Listed records:
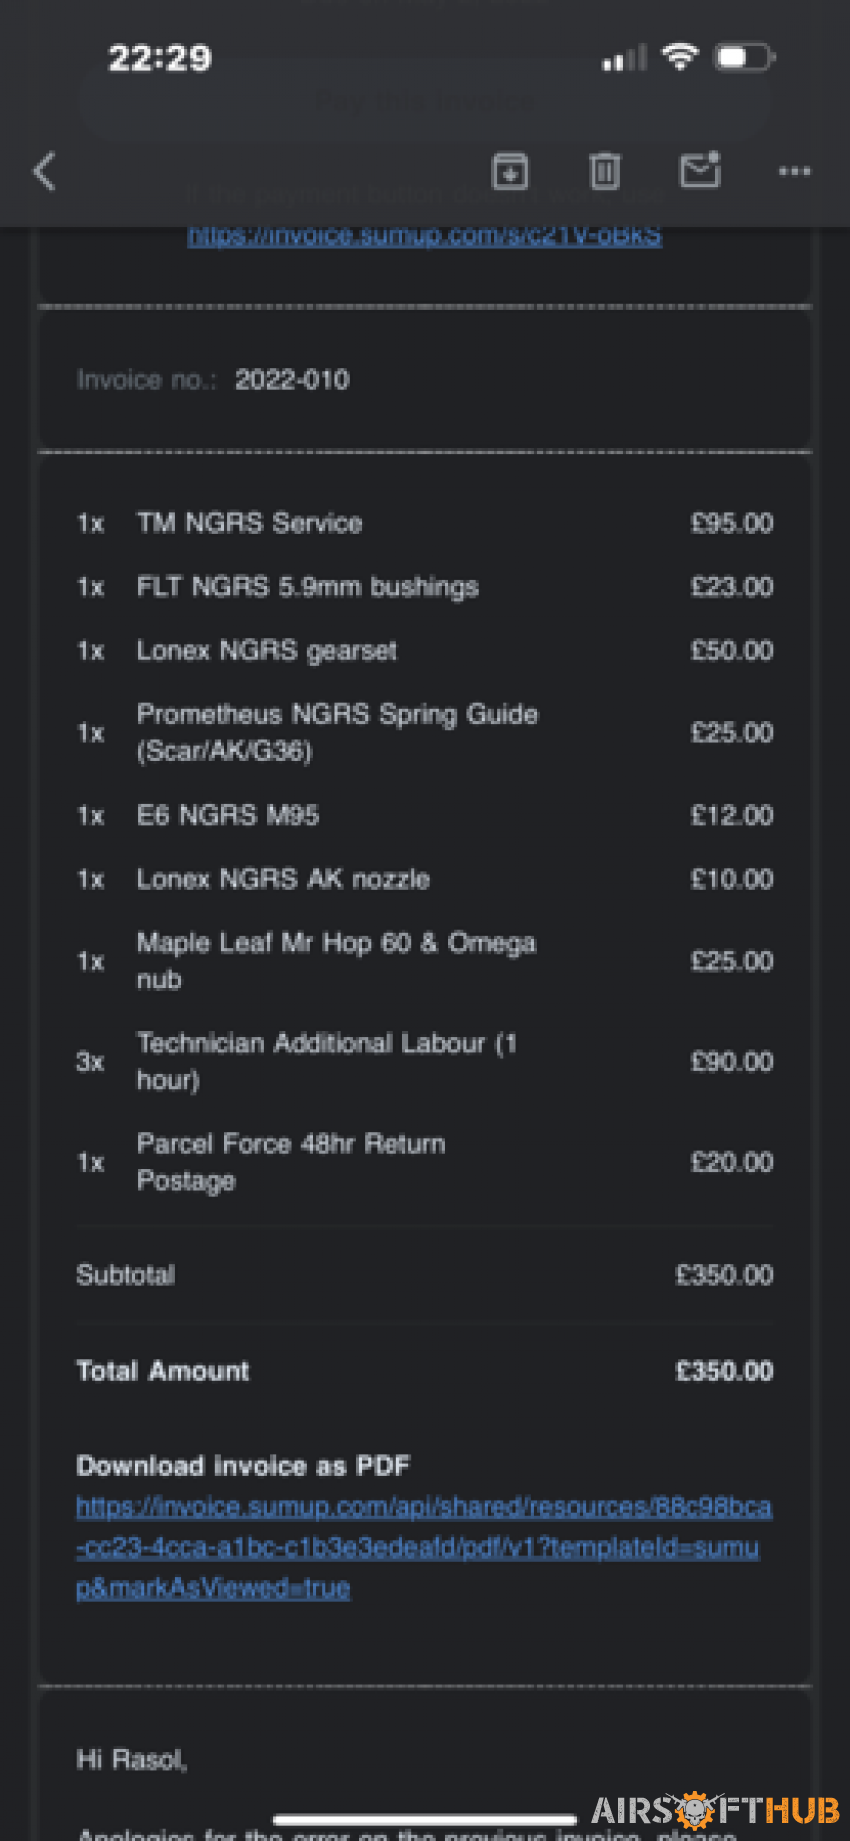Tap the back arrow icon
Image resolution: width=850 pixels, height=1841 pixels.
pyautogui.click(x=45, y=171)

--

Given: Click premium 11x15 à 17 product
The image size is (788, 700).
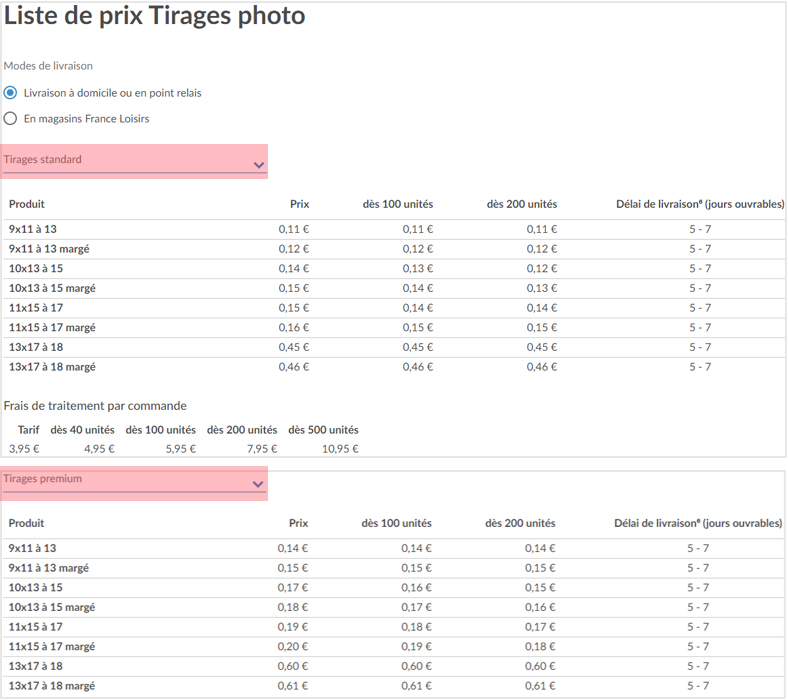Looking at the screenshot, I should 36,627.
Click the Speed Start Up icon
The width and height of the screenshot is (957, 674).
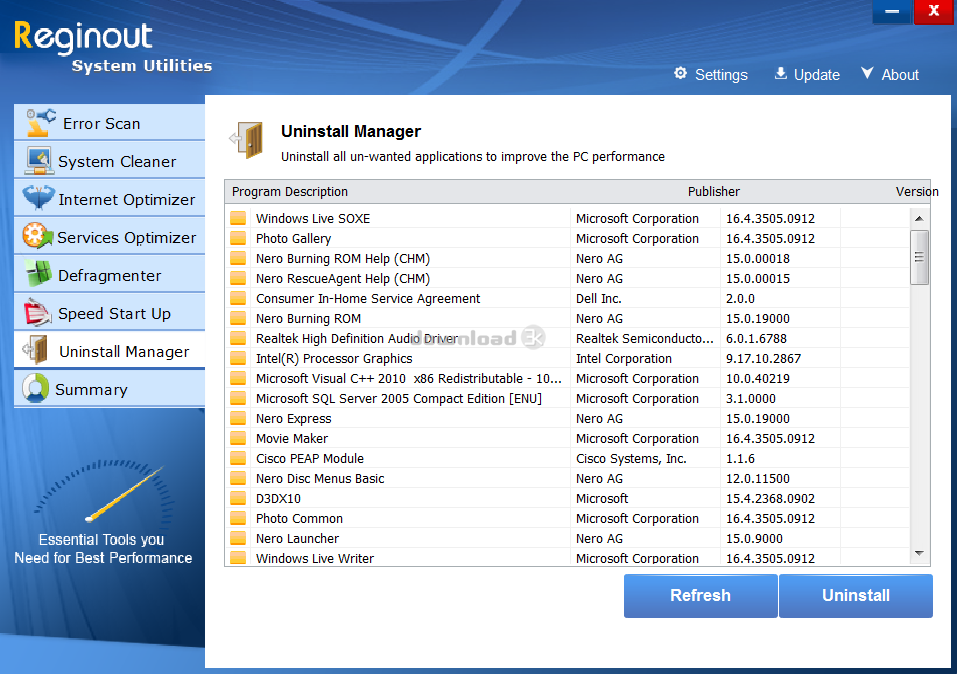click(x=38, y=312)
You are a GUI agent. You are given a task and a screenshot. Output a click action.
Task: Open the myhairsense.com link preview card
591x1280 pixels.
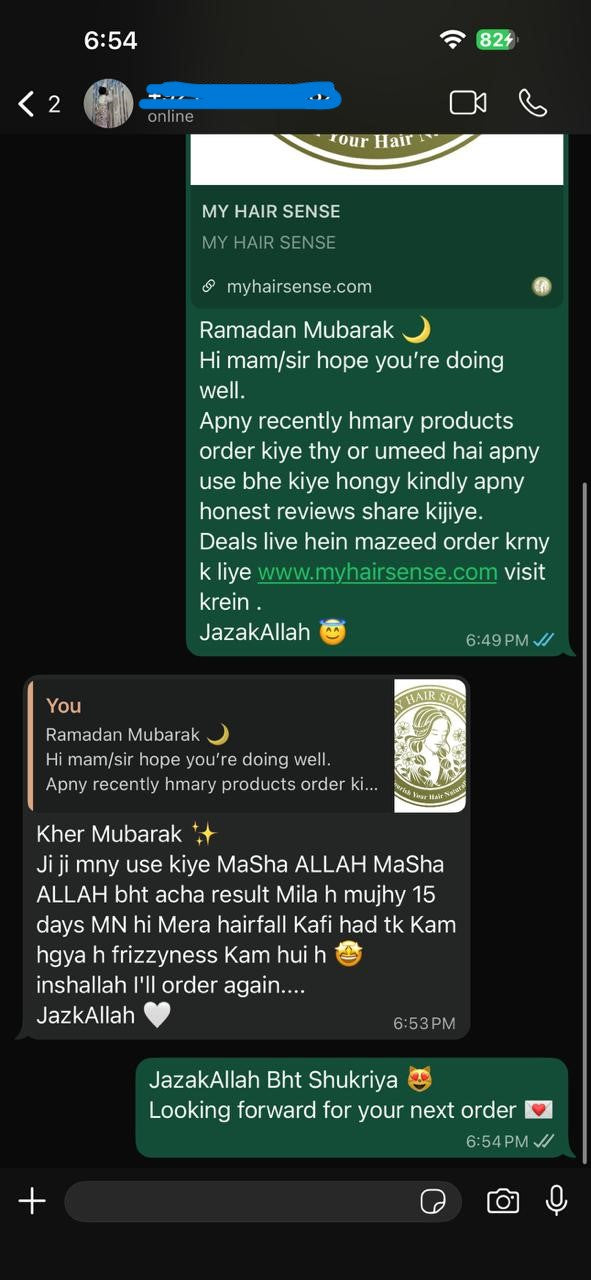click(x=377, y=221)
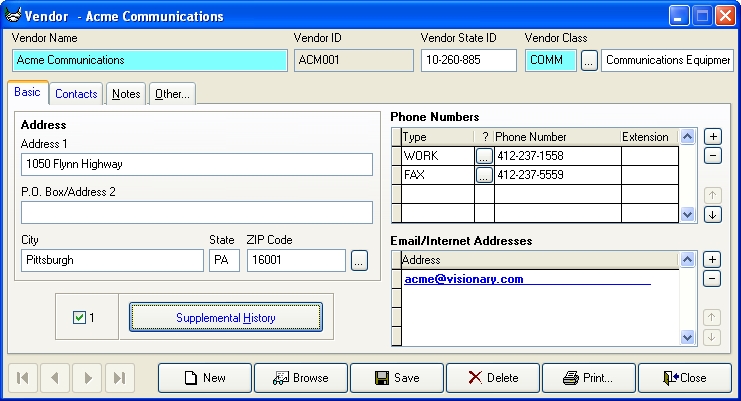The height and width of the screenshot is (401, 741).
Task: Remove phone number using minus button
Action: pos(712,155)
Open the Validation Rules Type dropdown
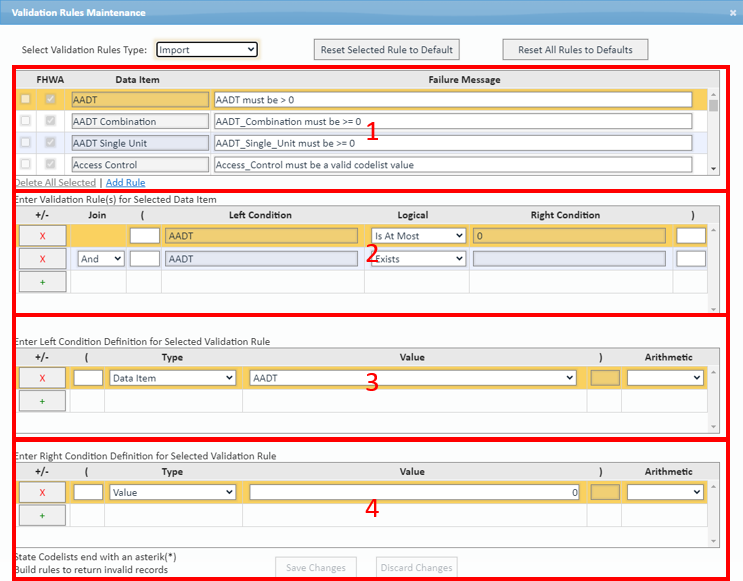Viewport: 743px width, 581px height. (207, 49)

Exercise details:
Set down, exactly as written above, each line from the one with "Given: Click premium 11x15 à 17 product" through the one with "Task: Open the", and skip the pictures.

Completed task:
Given: Click premium 11x15 à 17 product
The image size is (788, 700).
Looking at the screenshot, I should 36,627.
Click the Speed Start Up icon
The width and height of the screenshot is (957, 674).
click(x=38, y=312)
You are a GUI agent. You are given a task and a screenshot. Output a click action.
Task: Open the myhairsense.com link preview card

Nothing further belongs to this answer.